• **EXERCISE GOAL**:
The lines to copy are those with "agent" in them. Pull each one from the entries below.

• **GIVEN DATA**:

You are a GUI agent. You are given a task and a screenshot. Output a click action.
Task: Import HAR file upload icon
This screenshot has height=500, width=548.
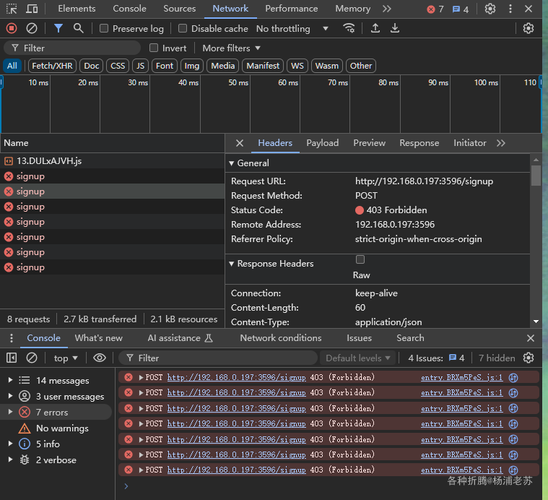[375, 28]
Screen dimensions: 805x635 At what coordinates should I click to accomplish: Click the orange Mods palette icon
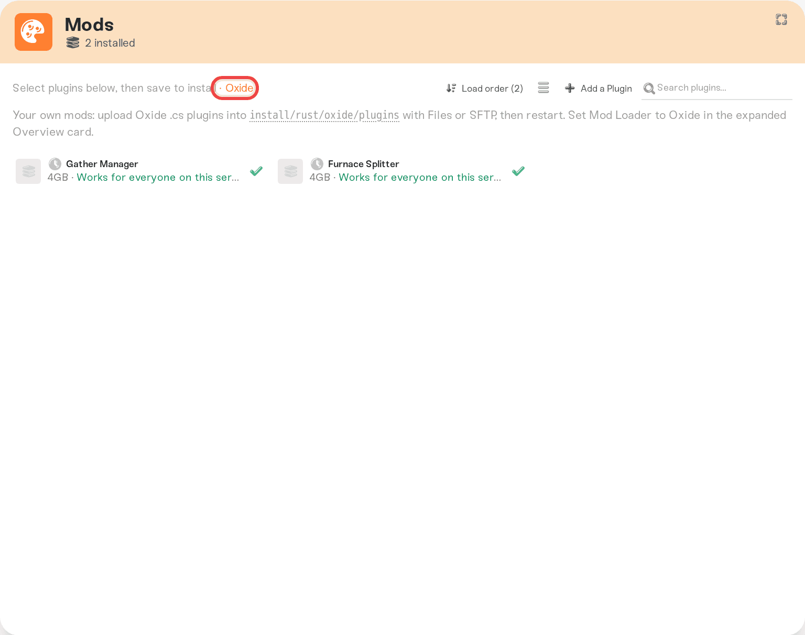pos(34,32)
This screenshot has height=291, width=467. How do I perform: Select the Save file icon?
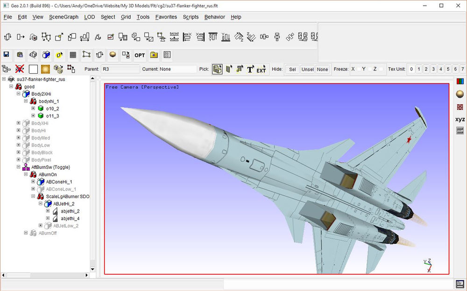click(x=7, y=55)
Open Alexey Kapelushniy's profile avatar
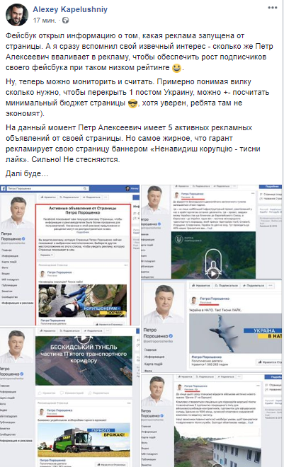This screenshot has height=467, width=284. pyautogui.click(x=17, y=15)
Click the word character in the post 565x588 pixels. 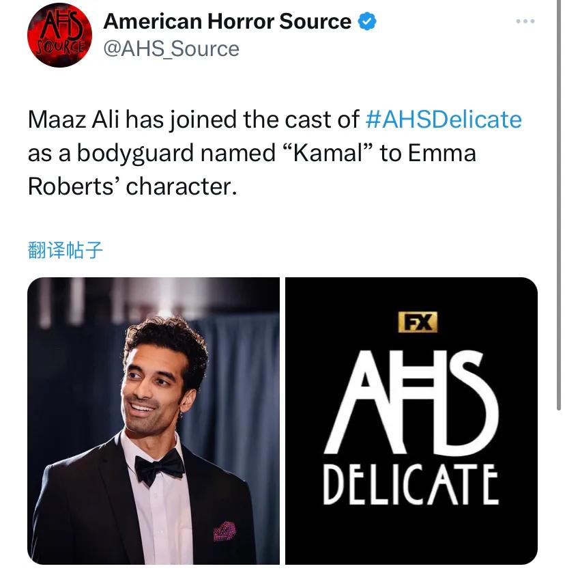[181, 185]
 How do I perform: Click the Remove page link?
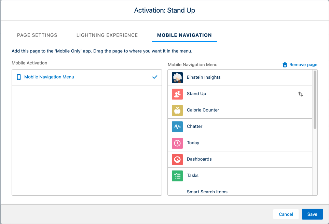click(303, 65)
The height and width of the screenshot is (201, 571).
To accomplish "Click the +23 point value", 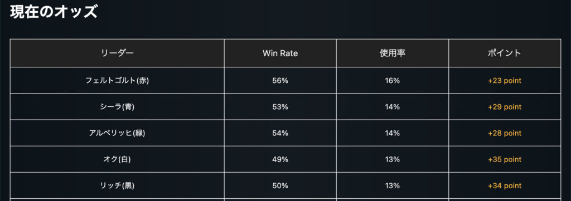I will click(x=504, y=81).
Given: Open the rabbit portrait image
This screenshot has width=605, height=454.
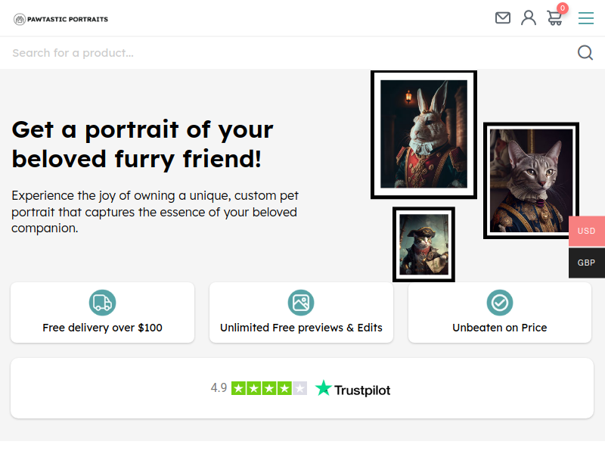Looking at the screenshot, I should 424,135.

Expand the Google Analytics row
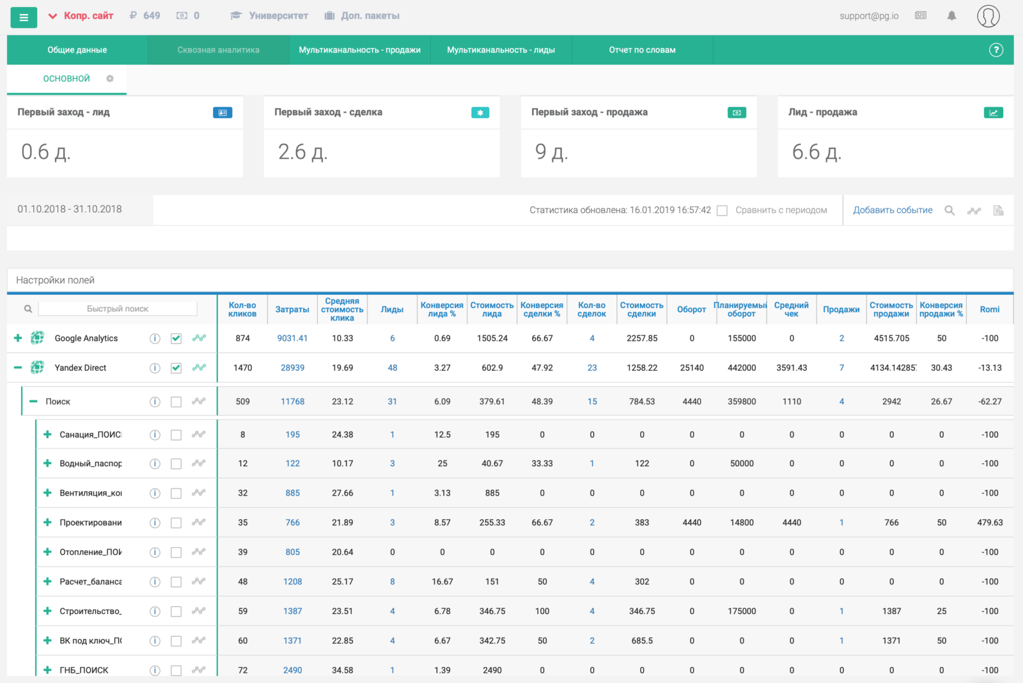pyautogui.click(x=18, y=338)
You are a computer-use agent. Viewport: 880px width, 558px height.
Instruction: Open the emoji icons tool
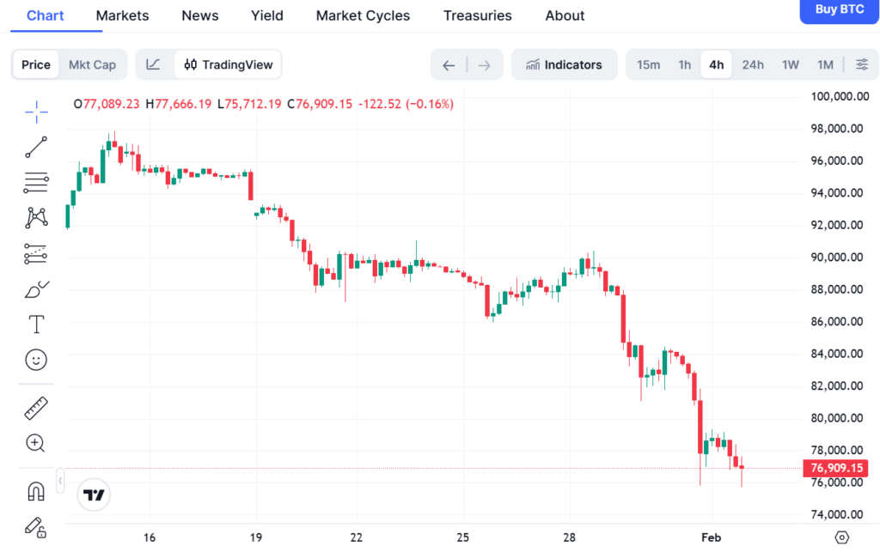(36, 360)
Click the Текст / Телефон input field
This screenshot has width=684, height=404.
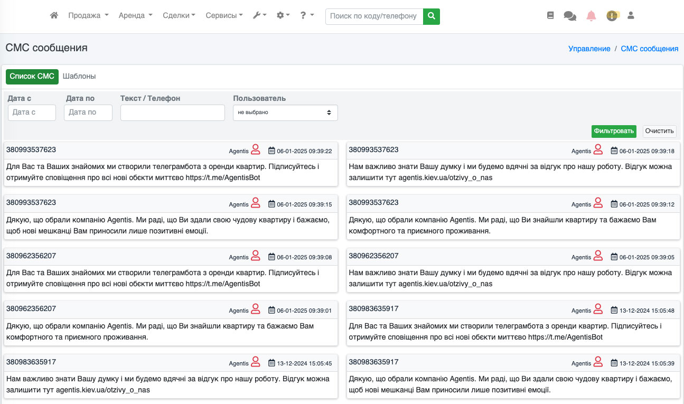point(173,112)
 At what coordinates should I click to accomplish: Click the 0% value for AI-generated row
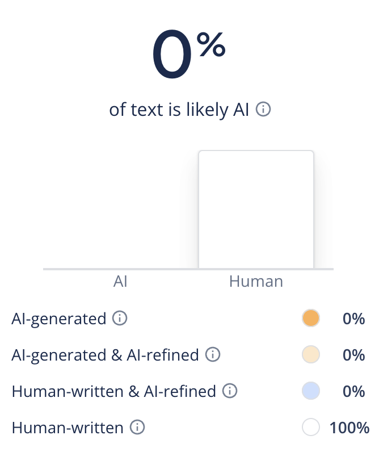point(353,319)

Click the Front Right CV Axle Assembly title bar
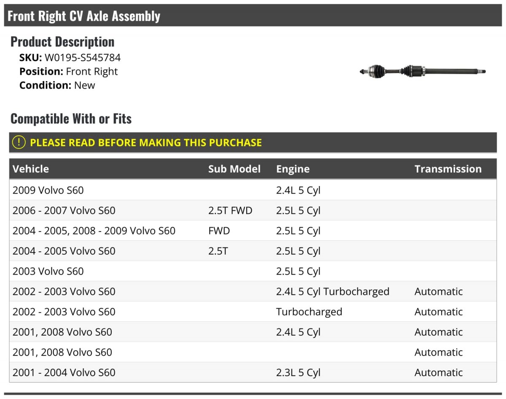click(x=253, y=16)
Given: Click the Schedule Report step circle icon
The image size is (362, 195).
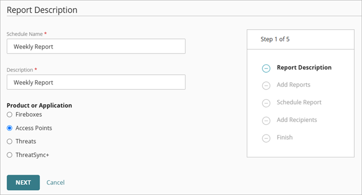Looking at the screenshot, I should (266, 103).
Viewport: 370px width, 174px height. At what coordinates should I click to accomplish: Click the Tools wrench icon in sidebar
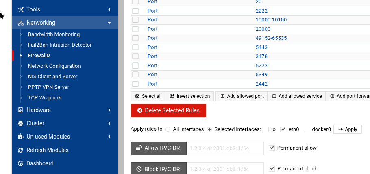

• **RESULT OF THE EXERCISE**:
You are a GUI agent. You are given a task and a screenshot. Output a click action.
You are a computer-use agent. Viewport: 880px width, 558px height.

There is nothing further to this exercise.